While the Fourth Amendment provides Tennessee residents with significant protection, police officers in the Volunteer State are permitted to search automobiles, residences and people in certain situations. The Constitution only prohibits unreasonable searches, which means that the rights it provides do not apply when law enforcement has good reason to believe that evidence of a crime or ongoing criminal activity will be discovered. This belief is usually referred to as probable cause.
Most law enforcement searches are conducted after the police officers involved obtain a search warrant. Judges only issue search warrants when they are presented with convincing probable cause, and they often place strict limits on where police officers may look and what they may look for. This is known as the scope of a search warrant, and items seized during a search may be excluded when police exceed it. However, exceptions are made when police officers notice items not mentioned in a search warrant in plain view.

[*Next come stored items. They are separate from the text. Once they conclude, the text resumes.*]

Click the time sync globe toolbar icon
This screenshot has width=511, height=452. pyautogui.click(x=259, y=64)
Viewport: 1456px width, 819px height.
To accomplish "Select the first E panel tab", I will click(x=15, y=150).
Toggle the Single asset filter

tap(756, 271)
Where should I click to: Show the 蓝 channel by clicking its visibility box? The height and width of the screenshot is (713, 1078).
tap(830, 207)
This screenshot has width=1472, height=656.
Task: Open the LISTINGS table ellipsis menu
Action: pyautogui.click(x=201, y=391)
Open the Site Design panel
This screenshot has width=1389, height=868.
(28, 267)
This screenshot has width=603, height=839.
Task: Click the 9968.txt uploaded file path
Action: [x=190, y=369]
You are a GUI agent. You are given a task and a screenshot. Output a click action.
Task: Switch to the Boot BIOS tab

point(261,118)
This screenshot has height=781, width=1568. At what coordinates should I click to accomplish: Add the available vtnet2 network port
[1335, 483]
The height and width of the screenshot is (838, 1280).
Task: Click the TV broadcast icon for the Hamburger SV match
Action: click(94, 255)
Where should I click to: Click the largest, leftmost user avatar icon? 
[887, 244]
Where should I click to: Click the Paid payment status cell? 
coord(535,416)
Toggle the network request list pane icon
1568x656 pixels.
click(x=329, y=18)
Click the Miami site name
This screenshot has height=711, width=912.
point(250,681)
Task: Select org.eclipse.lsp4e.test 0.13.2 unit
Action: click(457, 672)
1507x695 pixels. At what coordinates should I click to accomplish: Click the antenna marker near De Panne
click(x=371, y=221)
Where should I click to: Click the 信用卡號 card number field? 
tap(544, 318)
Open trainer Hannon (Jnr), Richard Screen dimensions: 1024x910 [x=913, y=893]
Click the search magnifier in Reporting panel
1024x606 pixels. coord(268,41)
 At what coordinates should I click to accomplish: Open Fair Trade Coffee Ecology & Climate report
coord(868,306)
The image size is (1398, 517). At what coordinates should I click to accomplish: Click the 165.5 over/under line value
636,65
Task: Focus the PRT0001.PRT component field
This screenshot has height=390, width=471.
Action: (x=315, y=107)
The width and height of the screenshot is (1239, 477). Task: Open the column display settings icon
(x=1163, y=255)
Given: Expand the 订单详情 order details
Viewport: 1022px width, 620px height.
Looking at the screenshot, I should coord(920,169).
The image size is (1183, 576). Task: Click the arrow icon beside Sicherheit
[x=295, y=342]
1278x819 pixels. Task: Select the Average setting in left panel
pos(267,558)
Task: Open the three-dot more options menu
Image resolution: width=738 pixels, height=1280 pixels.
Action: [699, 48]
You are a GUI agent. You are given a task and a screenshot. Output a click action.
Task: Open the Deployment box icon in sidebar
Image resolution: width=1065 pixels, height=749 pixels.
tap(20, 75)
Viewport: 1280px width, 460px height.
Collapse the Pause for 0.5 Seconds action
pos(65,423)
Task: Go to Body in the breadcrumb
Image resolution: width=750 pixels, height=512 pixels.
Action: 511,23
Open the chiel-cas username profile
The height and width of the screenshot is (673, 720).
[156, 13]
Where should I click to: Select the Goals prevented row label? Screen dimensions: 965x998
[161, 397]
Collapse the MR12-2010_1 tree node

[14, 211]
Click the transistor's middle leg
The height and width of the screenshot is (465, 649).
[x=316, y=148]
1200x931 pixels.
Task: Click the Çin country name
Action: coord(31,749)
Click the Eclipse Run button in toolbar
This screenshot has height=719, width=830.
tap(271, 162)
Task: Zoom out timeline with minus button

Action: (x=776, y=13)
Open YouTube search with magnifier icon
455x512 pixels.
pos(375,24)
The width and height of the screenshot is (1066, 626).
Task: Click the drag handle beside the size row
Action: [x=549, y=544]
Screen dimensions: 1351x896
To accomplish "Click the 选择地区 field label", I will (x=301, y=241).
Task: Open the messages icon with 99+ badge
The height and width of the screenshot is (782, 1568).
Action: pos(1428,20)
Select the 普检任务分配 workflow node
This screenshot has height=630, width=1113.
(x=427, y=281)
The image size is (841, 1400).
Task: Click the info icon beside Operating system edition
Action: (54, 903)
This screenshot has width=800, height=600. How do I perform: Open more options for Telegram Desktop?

There are situations where police officers may conduct a search without first obtaining a search warrant. Warrants are not required when police officers are in pursuit of a suspect, observe evidence being destroyed or must enter a premises to protect its occupants. Police officers are also permitted to search suspects they take into custody and check their surroundings for possible threats.
Evidence of criminal activity is often discovered after suspects have given police officers permission to conduct warrantless searches. Attorneys with criminal law experience may advise individuals to refuse such requests even if they think that they have nothing to hide. This is because police are allowed to mislead individuals they believe may have committed a crime, and they could say they are looking for one thing, such as a weapon, when they are really looking for something else, such as stolen property.